What penalties apply under EHDS? Article 99 requires Member States to lay down penalty rules for infringements, effective, proportionate and dissuasive, and to notify them to the Commission by 26 March 2027. Health data access bodies also impose administrative fines, which they must report in the biennial activity report required by Article 59. Separately, Article 65 empowers GDPR supervisory authorities to impose fines up to the amount in Article 83 of the GDPR for breaches of the secondary-use opt-out.

How does the opt-out work? There are two. In primary use, Article 10 lets Member States give natural persons a reversible right to opt out of access to their data through the access services. In secondary use, Article 65 confirms a right to opt out from the processing of personal electronic health data, enforced by GDPR supervisory authorities. Confirm your Member State's implementing mechanism for each.

Do health data holders have to register? The Chapter IV duty is to describe your datasets to the health data access body and keep those descriptions and quality labels current, feeding the national dataset catalogue referenced in Articles 57 and 78. That is distinct from the product-conformity regime for EHR systems, whose market surveillance and serious-incident duties sit in Article 44.

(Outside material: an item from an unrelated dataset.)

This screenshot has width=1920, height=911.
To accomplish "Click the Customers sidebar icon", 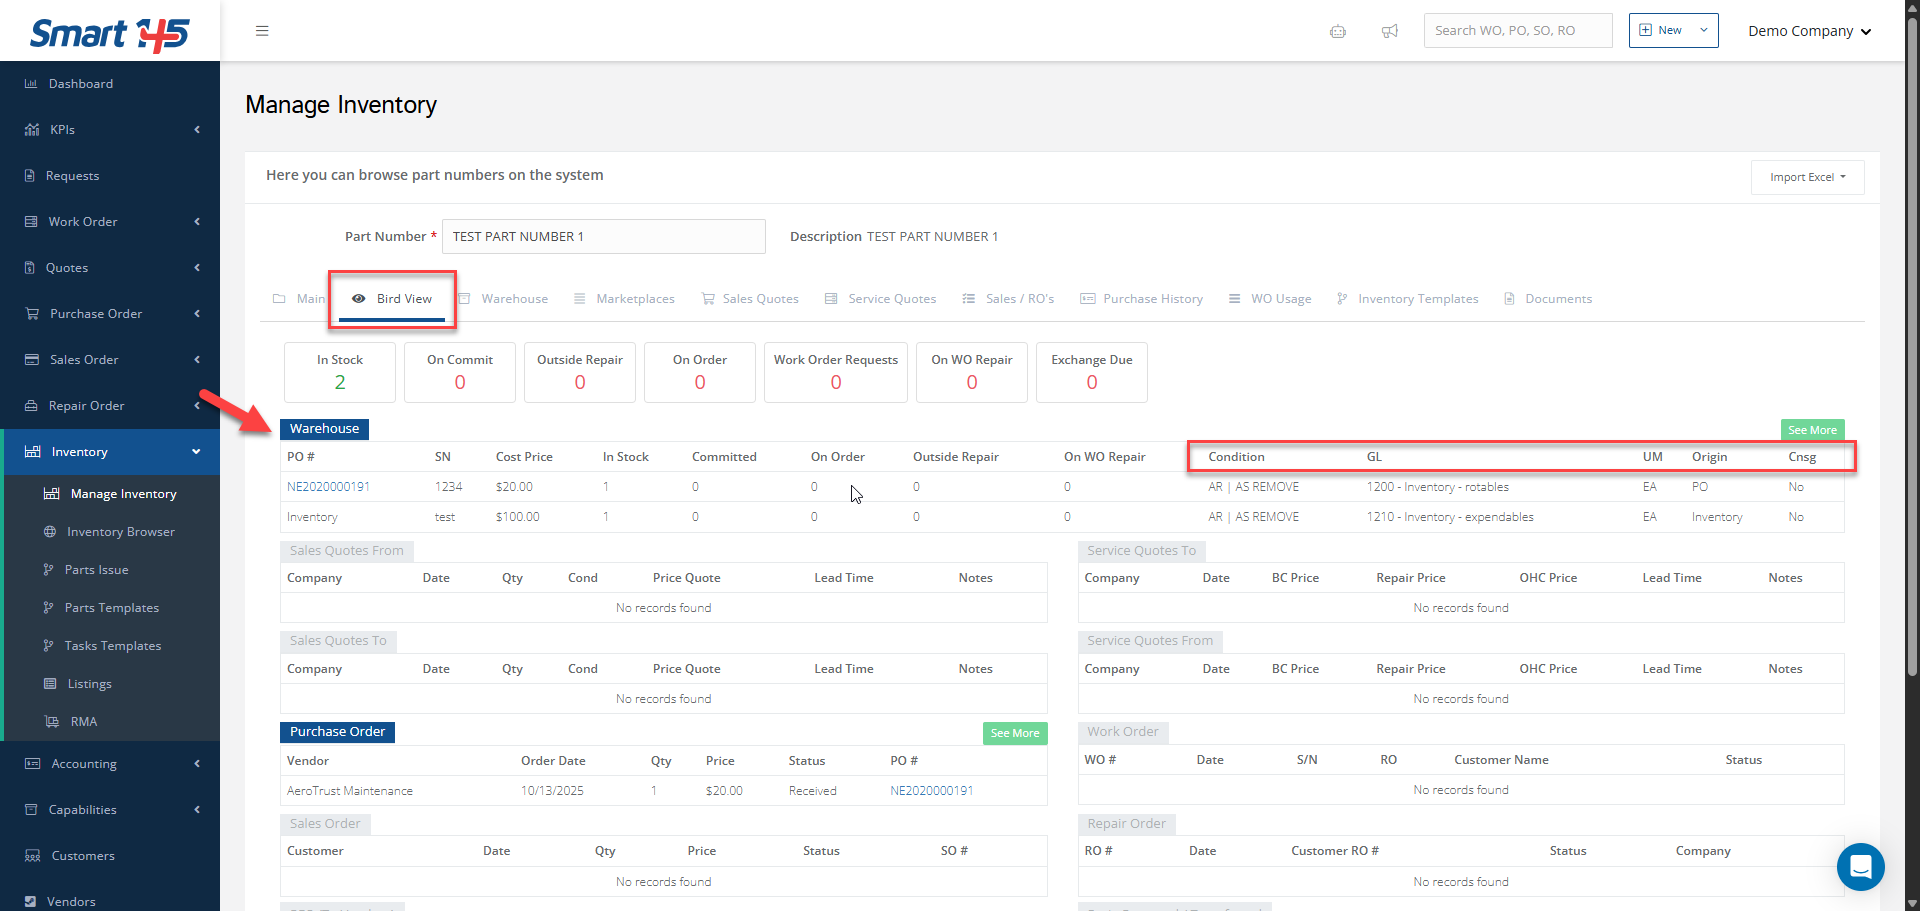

What should we do before the first application date? Treat 2027 as the scoping year for the 2029 obligations. Inventory your health data, confirm whether you are a health data holder or exempt under Article 50, design your response workflow against the 3 plus 3 assessment tempo in Article 69, and align your EHR systems with the European exchange format the Commission specifies under Article 15 by 26 March 2027. Regulatory exposure should not be discovered during an incident.